Note that if you reformat the drive it will wipe data on it so I’d make a back up elsewhere of anything on there you want to keep, including your wow folders.
I have it plugged into the USB-C slot at the front of the tower. The cord the Crucial X9 came with is a USB-C on both ends if that matters.
good, then you should get the good speeds, once you change to NTFS
NTFS maybe the way to go. I have a few SSDs plugged in via a usb hub that is plugged into a 3.0 slot.
My blizzard/steam games drive is NTFS, and all of the games load/work just fine.
Hopefully that’s what fixes yours.
Amazingly, after following the formatting and making sure the SSD was plugged in right, it still has very bad performance issues. Out of sheer curiosity, I switched over to the SD card and it is still working much better than the External SSD. I am floored. Idk what to do. Do I just uninstall it from the SSD and do a fresh install and hope that fixes the issue?
Does your power supply have enough juice for running applications on the external? Generally speaking, running games on an external drive is a terrible idea because of these performance problems. You’re better off storing your photos, documents, music, etc., on the external and moving the game to an internal drive.
I don’t know much about computers, so I can’t answer that question. What I can say though is I bought a pre-built computer, which I know people say you shouldn’t but I wouldn’t know the first thing about putting one together. Anyway, I read that other people were playing WoW from an External SSD and having no problem. I thought that would just be easier than learning how to replace my internal drive myself. But, I guess not. This External SSD has been a headache.
There’s probably room inside the case for some sort of SSD. Can you post the make and model of the computer
As someone who can easily build computers, I often purchase prebuilts (and then tweak them a bit) because those companies buy stuff in bulk and make the systems cheaper overall. But you always have to check the power supply, RAM speed, and a few other things. Informed purchasing, basically.
There are a lot of reasons why that might be the case, but I’d imagine a lot of them have to mostly do with the driver/hardware overhead adding a lot of latency to the input/output requests of the drive. Basically, picture there’s a really slow middle-man trying pass papers between two people. Doesn’t matter how fast those two people can hand him the papers, the overall speed is only ever going to be as fast as the middle man. A “system” can never be faster than the slowest link.
SD cards might have less overhead or might be lower level, not sure, I haven’t used a system with an SD card port in like 10 years.
That could also be the issue. Usb-c isn’t always fast. Check for a usb-c port on the back and see what it is labeled as there.
Or share the model of pc you bought and see if we can help identify what the best spot to plug in is.

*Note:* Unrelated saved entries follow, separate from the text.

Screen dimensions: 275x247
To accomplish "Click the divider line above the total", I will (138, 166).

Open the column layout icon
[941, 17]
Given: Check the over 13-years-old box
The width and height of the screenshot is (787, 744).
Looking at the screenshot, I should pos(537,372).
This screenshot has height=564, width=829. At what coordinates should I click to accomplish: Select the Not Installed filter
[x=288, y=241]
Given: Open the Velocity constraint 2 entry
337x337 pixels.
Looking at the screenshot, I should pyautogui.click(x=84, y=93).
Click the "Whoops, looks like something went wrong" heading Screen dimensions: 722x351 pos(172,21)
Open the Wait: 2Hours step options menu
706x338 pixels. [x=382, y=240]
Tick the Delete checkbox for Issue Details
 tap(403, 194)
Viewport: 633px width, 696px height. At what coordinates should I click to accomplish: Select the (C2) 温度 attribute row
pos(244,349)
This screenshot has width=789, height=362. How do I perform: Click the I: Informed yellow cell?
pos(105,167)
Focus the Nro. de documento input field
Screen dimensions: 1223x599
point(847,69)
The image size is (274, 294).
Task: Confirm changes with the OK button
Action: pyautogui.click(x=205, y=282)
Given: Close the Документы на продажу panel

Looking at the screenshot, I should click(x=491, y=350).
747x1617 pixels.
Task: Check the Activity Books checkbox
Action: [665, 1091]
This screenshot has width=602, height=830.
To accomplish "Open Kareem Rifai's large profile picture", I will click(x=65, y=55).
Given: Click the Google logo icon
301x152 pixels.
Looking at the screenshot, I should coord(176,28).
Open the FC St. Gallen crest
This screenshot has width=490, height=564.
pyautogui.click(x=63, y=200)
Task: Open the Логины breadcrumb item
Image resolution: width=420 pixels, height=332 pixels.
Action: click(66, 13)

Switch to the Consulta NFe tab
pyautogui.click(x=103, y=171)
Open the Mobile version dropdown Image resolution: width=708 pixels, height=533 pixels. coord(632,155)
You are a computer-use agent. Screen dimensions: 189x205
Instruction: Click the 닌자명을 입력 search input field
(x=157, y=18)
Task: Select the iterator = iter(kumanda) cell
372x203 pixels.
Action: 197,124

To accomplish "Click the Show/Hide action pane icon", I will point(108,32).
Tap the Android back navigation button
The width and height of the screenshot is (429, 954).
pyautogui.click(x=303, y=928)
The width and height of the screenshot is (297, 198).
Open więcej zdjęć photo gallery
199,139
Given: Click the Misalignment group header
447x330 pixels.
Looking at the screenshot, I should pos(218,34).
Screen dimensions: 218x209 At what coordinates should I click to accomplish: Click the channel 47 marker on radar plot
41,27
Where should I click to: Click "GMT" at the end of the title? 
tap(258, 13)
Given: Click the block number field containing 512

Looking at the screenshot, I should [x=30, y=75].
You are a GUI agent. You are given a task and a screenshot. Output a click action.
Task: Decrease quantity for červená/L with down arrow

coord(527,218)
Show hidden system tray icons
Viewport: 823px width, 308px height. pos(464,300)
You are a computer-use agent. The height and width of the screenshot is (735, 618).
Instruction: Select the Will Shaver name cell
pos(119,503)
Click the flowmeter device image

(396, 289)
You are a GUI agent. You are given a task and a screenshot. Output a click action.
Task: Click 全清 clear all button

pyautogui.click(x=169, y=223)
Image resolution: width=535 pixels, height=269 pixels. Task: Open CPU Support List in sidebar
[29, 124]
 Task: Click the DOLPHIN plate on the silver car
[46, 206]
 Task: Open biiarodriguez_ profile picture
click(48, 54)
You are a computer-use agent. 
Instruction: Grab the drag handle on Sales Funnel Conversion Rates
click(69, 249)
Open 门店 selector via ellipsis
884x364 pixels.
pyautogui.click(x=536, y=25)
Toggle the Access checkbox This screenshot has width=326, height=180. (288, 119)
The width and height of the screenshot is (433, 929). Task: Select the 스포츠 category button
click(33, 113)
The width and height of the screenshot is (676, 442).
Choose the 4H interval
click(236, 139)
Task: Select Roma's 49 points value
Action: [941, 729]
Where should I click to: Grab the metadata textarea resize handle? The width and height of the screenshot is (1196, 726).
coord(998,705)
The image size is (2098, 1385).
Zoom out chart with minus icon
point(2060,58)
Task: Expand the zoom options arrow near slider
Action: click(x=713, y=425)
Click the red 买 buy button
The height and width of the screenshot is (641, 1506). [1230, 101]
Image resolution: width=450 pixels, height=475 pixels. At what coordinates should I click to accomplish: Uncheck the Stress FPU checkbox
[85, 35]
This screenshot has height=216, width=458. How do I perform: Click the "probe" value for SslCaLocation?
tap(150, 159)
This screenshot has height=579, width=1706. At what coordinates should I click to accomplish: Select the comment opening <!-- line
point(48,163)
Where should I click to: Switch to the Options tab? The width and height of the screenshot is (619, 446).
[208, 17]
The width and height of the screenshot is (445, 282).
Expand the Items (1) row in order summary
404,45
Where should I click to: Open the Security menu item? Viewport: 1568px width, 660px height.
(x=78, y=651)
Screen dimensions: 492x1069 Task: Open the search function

My SSD is a different make than yours (Samsung, 1 or 2 TB), plus my USB hub has its own direct power source I need to plug into ye olde power bar… A past 3 year old machine didn’t need the hub for those drives though, so hm.
Not familiar with the brand you mentioned… but I’m not really seeing much via google that would explain your situation.
PC specifics might be interesting to hear as Zungar mentioned. Is your computer a bit on the older side?